**Task goal:** Extract exactly those lines that lie between the start of the material and the line with "Given: Open the Map() link", including both boundary lines and no others.

**The data:**
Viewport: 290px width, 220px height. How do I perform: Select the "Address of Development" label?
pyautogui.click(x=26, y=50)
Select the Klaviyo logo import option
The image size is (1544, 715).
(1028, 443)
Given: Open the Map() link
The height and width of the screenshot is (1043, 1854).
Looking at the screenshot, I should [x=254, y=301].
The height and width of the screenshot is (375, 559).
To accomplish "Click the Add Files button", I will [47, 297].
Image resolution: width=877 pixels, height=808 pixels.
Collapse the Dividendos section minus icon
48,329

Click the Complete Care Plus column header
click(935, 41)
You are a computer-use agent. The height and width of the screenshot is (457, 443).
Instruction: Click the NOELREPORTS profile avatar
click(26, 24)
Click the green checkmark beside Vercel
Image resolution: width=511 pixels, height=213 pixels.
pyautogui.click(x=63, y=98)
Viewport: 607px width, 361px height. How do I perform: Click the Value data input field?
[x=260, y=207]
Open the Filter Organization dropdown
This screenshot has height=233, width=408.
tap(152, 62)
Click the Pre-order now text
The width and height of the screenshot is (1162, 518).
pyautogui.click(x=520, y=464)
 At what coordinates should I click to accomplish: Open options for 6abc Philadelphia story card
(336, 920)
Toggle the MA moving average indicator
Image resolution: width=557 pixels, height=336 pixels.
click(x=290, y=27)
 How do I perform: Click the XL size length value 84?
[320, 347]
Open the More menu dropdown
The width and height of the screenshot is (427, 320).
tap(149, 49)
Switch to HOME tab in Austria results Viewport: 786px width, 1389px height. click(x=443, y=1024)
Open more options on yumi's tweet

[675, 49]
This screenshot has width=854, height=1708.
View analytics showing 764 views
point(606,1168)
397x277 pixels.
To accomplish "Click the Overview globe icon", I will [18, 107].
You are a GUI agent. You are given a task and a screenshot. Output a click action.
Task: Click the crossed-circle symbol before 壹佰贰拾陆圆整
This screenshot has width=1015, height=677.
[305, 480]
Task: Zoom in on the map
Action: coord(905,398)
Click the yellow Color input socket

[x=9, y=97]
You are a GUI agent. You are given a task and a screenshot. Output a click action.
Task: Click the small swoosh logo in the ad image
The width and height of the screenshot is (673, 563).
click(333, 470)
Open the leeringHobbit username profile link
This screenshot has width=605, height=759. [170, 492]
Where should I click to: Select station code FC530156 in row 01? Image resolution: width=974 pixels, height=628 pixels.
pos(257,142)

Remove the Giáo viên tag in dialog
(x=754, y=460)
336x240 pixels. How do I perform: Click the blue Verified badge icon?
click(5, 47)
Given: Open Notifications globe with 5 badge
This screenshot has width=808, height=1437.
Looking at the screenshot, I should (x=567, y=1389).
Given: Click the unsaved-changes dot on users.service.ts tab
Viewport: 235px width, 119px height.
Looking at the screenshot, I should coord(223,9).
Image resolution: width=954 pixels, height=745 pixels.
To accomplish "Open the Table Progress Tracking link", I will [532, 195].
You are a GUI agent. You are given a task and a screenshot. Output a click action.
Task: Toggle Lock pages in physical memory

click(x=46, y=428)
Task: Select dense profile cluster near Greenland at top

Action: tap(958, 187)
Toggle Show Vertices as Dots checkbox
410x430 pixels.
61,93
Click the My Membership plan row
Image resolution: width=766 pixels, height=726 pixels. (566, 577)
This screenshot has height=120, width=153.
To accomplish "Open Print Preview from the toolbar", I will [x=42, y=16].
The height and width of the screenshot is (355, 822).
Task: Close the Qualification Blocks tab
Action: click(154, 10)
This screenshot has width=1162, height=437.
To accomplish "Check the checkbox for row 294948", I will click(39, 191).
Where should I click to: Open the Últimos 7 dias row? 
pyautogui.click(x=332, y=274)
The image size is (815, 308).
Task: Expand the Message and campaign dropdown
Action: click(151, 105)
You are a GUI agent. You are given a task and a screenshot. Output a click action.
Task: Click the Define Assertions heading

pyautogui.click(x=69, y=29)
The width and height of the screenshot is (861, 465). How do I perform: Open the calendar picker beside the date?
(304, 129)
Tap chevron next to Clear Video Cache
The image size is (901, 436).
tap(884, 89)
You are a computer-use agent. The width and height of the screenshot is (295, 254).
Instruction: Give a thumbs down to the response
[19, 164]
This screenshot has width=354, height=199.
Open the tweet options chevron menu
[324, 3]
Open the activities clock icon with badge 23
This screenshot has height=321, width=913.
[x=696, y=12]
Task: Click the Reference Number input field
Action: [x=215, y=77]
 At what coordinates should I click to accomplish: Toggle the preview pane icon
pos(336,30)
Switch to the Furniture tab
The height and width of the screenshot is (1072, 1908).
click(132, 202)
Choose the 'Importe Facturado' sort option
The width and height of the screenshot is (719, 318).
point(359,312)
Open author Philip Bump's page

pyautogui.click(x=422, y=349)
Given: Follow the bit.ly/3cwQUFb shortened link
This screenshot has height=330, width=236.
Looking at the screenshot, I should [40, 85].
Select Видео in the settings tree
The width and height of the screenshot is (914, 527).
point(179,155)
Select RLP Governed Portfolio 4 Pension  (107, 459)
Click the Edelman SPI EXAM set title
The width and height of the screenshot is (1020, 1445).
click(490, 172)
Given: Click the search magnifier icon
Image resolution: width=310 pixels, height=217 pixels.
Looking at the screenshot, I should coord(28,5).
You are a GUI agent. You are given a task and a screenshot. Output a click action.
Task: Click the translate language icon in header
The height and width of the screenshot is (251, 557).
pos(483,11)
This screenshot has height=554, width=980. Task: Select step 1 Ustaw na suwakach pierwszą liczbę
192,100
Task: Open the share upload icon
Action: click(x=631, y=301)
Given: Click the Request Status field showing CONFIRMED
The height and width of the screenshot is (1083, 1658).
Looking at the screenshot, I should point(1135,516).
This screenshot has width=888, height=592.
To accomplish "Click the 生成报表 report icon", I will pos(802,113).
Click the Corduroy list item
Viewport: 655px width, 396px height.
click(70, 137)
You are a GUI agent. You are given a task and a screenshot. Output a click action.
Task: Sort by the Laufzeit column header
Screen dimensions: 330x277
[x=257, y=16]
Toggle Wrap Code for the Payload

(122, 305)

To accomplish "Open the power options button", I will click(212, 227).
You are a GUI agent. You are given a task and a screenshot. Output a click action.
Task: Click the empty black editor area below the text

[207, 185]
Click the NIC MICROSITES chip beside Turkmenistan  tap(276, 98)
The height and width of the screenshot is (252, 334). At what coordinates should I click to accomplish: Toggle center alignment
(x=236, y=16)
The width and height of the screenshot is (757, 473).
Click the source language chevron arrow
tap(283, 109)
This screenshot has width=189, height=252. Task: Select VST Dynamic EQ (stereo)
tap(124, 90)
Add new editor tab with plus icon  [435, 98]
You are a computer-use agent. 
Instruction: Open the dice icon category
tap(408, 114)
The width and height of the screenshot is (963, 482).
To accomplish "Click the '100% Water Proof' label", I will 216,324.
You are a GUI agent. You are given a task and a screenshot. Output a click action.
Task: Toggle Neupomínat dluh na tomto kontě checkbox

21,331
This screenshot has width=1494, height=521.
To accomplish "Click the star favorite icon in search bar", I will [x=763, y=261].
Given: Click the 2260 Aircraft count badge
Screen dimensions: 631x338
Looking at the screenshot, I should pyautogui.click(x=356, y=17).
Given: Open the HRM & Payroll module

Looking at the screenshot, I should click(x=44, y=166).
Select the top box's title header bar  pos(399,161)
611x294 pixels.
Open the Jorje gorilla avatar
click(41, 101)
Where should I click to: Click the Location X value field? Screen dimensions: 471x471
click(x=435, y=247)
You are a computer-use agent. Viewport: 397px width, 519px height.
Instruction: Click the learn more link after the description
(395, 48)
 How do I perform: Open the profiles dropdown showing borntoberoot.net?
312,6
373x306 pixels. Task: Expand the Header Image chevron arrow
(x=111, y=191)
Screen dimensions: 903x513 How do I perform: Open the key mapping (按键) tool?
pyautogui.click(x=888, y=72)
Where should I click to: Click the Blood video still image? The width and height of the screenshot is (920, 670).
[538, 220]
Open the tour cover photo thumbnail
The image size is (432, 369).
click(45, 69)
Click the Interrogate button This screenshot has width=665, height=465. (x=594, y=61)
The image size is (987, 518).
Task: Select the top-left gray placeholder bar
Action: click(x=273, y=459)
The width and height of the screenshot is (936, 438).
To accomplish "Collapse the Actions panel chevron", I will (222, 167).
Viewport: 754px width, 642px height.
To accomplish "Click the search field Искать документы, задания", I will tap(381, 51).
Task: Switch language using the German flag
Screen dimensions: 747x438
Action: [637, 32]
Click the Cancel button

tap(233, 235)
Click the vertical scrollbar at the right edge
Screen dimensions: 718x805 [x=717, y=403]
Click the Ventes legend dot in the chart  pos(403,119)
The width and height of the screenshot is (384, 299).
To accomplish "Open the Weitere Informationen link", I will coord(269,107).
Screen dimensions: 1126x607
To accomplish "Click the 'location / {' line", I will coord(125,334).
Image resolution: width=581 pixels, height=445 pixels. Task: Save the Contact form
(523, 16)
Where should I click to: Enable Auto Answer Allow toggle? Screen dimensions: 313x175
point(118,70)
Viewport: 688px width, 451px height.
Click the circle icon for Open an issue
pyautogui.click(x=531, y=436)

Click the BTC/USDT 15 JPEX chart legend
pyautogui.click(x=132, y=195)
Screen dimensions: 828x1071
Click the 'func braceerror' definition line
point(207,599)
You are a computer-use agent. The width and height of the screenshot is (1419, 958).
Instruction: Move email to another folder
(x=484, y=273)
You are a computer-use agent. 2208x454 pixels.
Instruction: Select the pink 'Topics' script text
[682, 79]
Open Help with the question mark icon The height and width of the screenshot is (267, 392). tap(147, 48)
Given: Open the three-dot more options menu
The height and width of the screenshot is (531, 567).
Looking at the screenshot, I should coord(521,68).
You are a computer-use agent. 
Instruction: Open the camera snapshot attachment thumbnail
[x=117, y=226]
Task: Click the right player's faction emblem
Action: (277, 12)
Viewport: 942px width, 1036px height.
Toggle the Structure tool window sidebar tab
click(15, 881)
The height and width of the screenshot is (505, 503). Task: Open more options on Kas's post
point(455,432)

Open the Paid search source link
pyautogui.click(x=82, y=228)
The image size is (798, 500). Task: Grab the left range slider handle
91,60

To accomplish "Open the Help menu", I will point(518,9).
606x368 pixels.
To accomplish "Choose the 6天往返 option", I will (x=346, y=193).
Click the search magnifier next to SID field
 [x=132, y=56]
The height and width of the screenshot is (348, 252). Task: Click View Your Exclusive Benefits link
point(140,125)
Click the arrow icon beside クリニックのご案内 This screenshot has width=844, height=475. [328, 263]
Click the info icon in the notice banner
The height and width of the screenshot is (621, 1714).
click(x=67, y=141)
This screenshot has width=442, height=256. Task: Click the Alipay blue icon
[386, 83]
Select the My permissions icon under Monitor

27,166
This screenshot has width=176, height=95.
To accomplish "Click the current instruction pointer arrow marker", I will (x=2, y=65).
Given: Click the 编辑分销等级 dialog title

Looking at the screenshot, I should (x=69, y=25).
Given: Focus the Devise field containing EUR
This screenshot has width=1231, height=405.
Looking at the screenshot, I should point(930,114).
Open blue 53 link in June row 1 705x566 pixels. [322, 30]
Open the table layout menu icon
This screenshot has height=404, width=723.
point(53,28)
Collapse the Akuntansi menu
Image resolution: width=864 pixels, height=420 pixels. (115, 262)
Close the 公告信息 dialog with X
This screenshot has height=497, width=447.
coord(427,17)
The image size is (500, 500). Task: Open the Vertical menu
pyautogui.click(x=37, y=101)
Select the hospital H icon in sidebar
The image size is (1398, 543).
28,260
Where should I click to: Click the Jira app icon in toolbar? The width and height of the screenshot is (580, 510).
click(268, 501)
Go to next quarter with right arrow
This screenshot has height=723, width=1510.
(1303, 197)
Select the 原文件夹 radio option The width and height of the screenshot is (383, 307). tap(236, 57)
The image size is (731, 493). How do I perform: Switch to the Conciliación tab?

**Written response:**
Viewport: 290px width, 220px height. How do I perform: Select the "Address of Development" label?
pyautogui.click(x=26, y=50)
Select the Klaviyo logo import option
The image size is (1544, 715).
(1028, 443)
Given: Open the Map() link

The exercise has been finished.